The catalogue
text from The Rock Drill and Beyond of 1998 by Trevor Avery. This was enlarged
and mounted for Thomas Hirschhorn’s U-Topia Room for the Common Wealth
exhibition at Tate Modern in late 2004.
Introduction - The Second Dying by Trevor Avery
I
I heard a small sad sound,
And stood awhile among the tombs around:
‘Wherefore, old friends,’ said I, ‘are you distrest,
Now, screened from life’s unrest?’
II
‘O not at being here;
But that our future death is near;
When, with the living, memory of us numbs,
And blank oblivion comes!’
Extract from The To-Be Forgotten by Thomas Hardy 1901.
Just as people think they ‘know’ Jacob Epstein they also think
they ‘know’ the First World War. When someone asks me ‘why
Epstein?’ or ‘why the First World War?’ I could just say
‘why not?’ That’s not good enough though.
Sometime in my dim and distant past I remember being dragged
along on an organised school trip to the Tate Gallery in London. The trip
was a duty but for some reason I remember seeing the bronze torso version
of ‘Rock Drill by Jacob Epstein. I don’t remember liking it very
much but it was, I think at that time, the nearest thing to something I liked
in that place.
In the same way I remember being dumped on my Grandfather’s
knee when I was very small. Once again, I don’t remember liking it very
much, in fact I was frightened of him, but family visits to Newcastle-upon-Tyne
were an ordeal anyway. The Geordie accent growled by what seemed to me to
be an ancient, toothless old man (in fact he was not very old, just old from
life) smelling of Wright’s Coal Tar soap, was just too alien. But I
do remember his war medals. He did not talk about the army very much, which
was surprising because he was in it a long time, but I knew he must have killed
people. For a child this was awesome.
Years later I went to art college with little more motive than
trying to find something to do with my life.

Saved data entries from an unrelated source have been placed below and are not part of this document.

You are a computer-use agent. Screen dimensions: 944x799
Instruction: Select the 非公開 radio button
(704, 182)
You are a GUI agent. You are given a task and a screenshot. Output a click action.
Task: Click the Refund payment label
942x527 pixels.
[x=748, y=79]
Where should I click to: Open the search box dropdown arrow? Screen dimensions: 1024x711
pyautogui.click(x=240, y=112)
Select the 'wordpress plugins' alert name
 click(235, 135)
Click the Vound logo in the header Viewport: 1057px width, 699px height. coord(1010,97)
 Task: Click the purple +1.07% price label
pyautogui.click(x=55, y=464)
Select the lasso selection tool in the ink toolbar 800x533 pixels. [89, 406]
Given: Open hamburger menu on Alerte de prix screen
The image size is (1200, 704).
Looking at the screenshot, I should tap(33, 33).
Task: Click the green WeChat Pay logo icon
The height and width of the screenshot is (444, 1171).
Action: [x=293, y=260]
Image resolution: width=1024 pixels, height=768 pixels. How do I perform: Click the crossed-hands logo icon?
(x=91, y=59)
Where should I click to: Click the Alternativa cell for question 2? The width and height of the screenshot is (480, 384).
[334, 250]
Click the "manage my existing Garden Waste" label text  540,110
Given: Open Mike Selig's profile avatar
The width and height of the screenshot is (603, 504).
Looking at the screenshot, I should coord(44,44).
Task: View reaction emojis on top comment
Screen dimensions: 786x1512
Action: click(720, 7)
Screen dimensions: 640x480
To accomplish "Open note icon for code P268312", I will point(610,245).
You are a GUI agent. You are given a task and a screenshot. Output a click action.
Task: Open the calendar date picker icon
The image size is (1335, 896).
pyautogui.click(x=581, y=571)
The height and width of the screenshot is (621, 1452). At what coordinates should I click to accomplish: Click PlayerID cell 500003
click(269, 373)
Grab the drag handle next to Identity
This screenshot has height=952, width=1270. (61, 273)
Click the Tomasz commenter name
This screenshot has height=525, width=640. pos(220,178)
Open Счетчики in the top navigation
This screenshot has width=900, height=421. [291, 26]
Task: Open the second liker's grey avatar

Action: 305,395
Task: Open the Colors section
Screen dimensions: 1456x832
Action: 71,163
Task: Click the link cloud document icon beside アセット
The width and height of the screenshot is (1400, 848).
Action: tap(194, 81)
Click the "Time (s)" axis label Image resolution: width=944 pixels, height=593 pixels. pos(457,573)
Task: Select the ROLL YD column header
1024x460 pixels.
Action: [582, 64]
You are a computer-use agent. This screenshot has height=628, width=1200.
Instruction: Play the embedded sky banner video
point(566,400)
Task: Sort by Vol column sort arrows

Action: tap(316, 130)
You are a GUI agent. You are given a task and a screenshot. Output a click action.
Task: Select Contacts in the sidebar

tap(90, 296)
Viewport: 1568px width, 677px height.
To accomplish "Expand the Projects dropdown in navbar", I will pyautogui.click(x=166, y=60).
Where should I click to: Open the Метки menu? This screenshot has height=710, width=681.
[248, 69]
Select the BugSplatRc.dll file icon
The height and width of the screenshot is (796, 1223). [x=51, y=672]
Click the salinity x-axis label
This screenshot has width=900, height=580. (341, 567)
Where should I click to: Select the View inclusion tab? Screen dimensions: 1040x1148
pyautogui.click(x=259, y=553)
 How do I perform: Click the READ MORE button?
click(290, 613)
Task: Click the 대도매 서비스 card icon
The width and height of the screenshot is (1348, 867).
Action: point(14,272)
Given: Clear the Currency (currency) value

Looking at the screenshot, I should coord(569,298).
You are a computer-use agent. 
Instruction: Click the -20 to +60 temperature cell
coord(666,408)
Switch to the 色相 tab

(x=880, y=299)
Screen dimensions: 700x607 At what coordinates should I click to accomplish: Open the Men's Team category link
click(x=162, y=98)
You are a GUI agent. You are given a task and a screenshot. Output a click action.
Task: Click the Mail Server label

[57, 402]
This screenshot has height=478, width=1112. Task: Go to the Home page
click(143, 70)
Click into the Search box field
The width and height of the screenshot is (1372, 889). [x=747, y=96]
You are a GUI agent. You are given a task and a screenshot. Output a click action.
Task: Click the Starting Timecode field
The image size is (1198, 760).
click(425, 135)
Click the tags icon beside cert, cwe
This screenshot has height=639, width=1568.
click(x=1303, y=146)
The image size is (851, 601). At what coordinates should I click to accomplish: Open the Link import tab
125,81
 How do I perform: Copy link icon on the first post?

This time I was hauled to an
exhibition at the Whitechapel Gallery in London and, lo and behold, I met
an old friend, Rock Drill, only this time in its complete form, totally reconstructed,
tripod legs and all. In hindsight I was reading it wrong (or right?) of course
and saw it as the ‘Frankenstein monster’ thing that Epstein later
in his life described it as but, significantly, I have since found many artists
who remember that piece from that time at that showing. I also know many artists
who don’t know that work at all and don’t give it a second thought.
Maybe they should.
Similarly, another time another place, I found myself in Northern
France traveling around pretty aimlessly and thought of my Grandfather doing
very much the same thing about seventy years previously. I stopped off and
looked at some war cemeteries and some old trench systems and thought of my
Grandfather some more. I went back to visit on two other separate occasions.
Once again, I know of many people who have never been to ‘Flanders Fields’,
and don’t give the Great War a second thought. If they do, the Great
War and the Western Front are packaged as being muddy trenches where soldiers
led by fools climbed ‘over the top’ all the time only to get mown
down by machine guns. If they were not killed they came home suffering from
shell shock (if they were not shot at dawn for desertion first) and sent to
write poetry and recover in a hospital (Regeneration), which was also full
of wounded victims of shellfire and gas attack. There you have it, perhaps
I should write a book.
Q. “What do
you know about the First World War?”
A. “Nothing
apart from the fact it was a war of mass slaughter.”
In the case of Epstein and the Great War
we are, as Thomas Hardy put it, at the moment of the ‘second death’.
The ‘second death’, as I see it, is the dying of a person’s
contemporary generation. The first dying is the physical death, the dying
of the body, and the end of life. The ‘second death’ is the dying
of those members of that generation who shared the same lived space and time.
Epstein was of the Great War generation and was, as such, of my Grandfather’s
generation. In this apparently perverse way, a piece of sculpture described
as ‘seminal’ or ‘pivotal’ can be linked, through this
exhibition, to a snatched childhood memory of an old man’s war medals.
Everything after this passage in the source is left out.